* **What needs to be done**:
Copy out each line of the material below with no changes.

* **Supplied data**:
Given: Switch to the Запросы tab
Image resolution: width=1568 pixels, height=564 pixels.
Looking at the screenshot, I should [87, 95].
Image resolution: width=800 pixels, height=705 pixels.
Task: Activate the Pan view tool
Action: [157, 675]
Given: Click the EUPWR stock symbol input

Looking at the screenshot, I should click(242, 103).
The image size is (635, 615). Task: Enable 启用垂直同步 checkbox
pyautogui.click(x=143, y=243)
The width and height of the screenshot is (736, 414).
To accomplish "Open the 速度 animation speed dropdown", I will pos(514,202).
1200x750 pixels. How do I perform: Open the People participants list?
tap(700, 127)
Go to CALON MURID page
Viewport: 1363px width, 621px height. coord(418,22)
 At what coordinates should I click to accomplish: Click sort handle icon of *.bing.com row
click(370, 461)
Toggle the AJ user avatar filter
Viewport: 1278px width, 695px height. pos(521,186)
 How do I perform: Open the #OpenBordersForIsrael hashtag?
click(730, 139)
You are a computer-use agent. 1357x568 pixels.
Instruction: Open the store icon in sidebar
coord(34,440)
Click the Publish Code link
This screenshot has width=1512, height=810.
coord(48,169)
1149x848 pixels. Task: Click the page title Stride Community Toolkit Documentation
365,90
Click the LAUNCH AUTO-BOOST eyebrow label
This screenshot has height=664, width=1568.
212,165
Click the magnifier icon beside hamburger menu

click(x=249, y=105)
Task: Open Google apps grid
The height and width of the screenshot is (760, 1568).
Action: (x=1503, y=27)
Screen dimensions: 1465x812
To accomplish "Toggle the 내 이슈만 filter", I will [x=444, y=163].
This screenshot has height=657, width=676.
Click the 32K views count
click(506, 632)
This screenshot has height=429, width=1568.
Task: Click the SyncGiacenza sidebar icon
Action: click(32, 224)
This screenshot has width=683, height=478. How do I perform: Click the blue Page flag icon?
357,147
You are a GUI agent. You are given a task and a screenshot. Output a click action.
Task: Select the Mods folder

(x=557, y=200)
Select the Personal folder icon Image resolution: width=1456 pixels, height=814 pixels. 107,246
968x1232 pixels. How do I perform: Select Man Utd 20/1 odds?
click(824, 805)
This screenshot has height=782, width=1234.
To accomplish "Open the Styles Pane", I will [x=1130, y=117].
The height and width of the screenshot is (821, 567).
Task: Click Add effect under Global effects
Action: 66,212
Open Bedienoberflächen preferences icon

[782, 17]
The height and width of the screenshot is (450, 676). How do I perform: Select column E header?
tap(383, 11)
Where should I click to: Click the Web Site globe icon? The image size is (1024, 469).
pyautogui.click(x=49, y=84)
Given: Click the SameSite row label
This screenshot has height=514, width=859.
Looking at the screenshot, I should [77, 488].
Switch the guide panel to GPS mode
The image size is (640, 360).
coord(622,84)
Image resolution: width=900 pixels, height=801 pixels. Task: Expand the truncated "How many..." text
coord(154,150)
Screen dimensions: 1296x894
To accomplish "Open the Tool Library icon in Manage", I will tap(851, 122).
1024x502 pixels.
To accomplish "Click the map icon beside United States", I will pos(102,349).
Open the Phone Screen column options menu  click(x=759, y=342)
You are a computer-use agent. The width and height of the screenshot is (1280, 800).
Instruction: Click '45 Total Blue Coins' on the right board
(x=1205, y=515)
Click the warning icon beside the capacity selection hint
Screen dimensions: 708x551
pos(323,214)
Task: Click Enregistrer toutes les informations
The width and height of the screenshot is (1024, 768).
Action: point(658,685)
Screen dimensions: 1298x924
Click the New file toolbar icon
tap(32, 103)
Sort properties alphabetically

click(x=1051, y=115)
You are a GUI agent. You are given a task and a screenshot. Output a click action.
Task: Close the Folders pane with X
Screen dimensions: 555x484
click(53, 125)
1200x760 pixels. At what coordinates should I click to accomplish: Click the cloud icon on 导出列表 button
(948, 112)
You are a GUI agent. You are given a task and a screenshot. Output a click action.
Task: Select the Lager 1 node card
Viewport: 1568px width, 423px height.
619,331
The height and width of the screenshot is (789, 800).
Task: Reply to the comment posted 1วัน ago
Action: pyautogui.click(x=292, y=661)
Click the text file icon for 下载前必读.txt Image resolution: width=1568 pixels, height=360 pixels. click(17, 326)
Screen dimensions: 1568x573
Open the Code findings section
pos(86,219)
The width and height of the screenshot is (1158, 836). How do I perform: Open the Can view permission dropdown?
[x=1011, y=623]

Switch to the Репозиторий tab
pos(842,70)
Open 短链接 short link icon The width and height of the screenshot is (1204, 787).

* **Exercise output**:
Given: Switch to the Запросы tab
Image resolution: width=1568 pixels, height=564 pixels.
Looking at the screenshot, I should [87, 95].
Image resolution: width=800 pixels, height=705 pixels.
Task: Activate the Pan view tool
Action: [157, 675]
Given: Click the EUPWR stock symbol input

Looking at the screenshot, I should click(242, 103).
The image size is (635, 615). Task: Enable 启用垂直同步 checkbox
pyautogui.click(x=143, y=243)
The width and height of the screenshot is (736, 414).
To accomplish "Open the 速度 animation speed dropdown", I will pos(514,202).
1200x750 pixels. How do I perform: Open the People participants list?
tap(700, 127)
Go to CALON MURID page
Viewport: 1363px width, 621px height. coord(418,22)
 At what coordinates should I click to accomplish: Click sort handle icon of *.bing.com row
click(370, 461)
Toggle the AJ user avatar filter
Viewport: 1278px width, 695px height. pos(521,186)
 How do I perform: Open the #OpenBordersForIsrael hashtag?
click(730, 139)
You are a computer-use agent. 1357x568 pixels.
Instruction: Open the store icon in sidebar
coord(34,440)
Click the Publish Code link
This screenshot has width=1512, height=810.
coord(48,169)
1149x848 pixels. Task: Click the page title Stride Community Toolkit Documentation
365,90
Click the LAUNCH AUTO-BOOST eyebrow label
This screenshot has height=664, width=1568.
212,165
Click the magnifier icon beside hamburger menu

click(x=249, y=105)
Task: Open Google apps grid
The height and width of the screenshot is (760, 1568).
Action: (x=1503, y=27)
Screen dimensions: 1465x812
To accomplish "Toggle the 내 이슈만 filter", I will [x=444, y=163].
This screenshot has height=657, width=676.
Click the 32K views count
click(506, 632)
This screenshot has height=429, width=1568.
Task: Click the SyncGiacenza sidebar icon
Action: click(32, 224)
This screenshot has width=683, height=478. How do I perform: Click the blue Page flag icon?
357,147
You are a GUI agent. You are given a task and a screenshot. Output a click action.
Task: Select the Mods folder

(x=557, y=200)
Select the Personal folder icon Image resolution: width=1456 pixels, height=814 pixels. 107,246
968x1232 pixels. How do I perform: Select Man Utd 20/1 odds?
click(824, 805)
This screenshot has height=782, width=1234.
To accomplish "Open the Styles Pane", I will [x=1130, y=117].
The height and width of the screenshot is (821, 567).
Task: Click Add effect under Global effects
Action: 66,212
Open Bedienoberflächen preferences icon

[782, 17]
The height and width of the screenshot is (450, 676). How do I perform: Select column E header?
tap(383, 11)
Where should I click to: Click the Web Site globe icon? The image size is (1024, 469).
pyautogui.click(x=49, y=84)
Given: Click the SameSite row label
This screenshot has height=514, width=859.
Looking at the screenshot, I should [77, 488].
Switch the guide panel to GPS mode
The image size is (640, 360).
coord(622,84)
Image resolution: width=900 pixels, height=801 pixels. Task: Expand the truncated "How many..." text
coord(154,150)
Screen dimensions: 1296x894
To accomplish "Open the Tool Library icon in Manage", I will tap(851, 122).
1024x502 pixels.
To accomplish "Click the map icon beside United States", I will pos(102,349).
Open the Phone Screen column options menu  click(x=759, y=342)
You are a computer-use agent. The width and height of the screenshot is (1280, 800).
Instruction: Click '45 Total Blue Coins' on the right board
(x=1205, y=515)
Click the warning icon beside the capacity selection hint
Screen dimensions: 708x551
pos(323,214)
Task: Click Enregistrer toutes les informations
The width and height of the screenshot is (1024, 768).
Action: point(658,685)
Screen dimensions: 1298x924
Click the New file toolbar icon
tap(32, 103)
Sort properties alphabetically

click(x=1051, y=115)
You are a GUI agent. You are given a task and a screenshot. Output a click action.
Task: Close the Folders pane with X
Screen dimensions: 555x484
click(53, 125)
1200x760 pixels. At what coordinates should I click to accomplish: Click the cloud icon on 导出列表 button
(948, 112)
You are a GUI agent. You are given a task and a screenshot. Output a click action.
Task: Select the Lager 1 node card
Viewport: 1568px width, 423px height.
619,331
The height and width of the screenshot is (789, 800).
Task: Reply to the comment posted 1วัน ago
Action: pyautogui.click(x=292, y=661)
Click the text file icon for 下载前必读.txt Image resolution: width=1568 pixels, height=360 pixels. click(17, 326)
Screen dimensions: 1568x573
Open the Code findings section
pos(86,219)
The width and height of the screenshot is (1158, 836). How do I perform: Open the Can view permission dropdown?
[x=1011, y=623]

Switch to the Репозиторий tab
pos(842,70)
Open 短链接 short link icon The width and height of the screenshot is (1204, 787).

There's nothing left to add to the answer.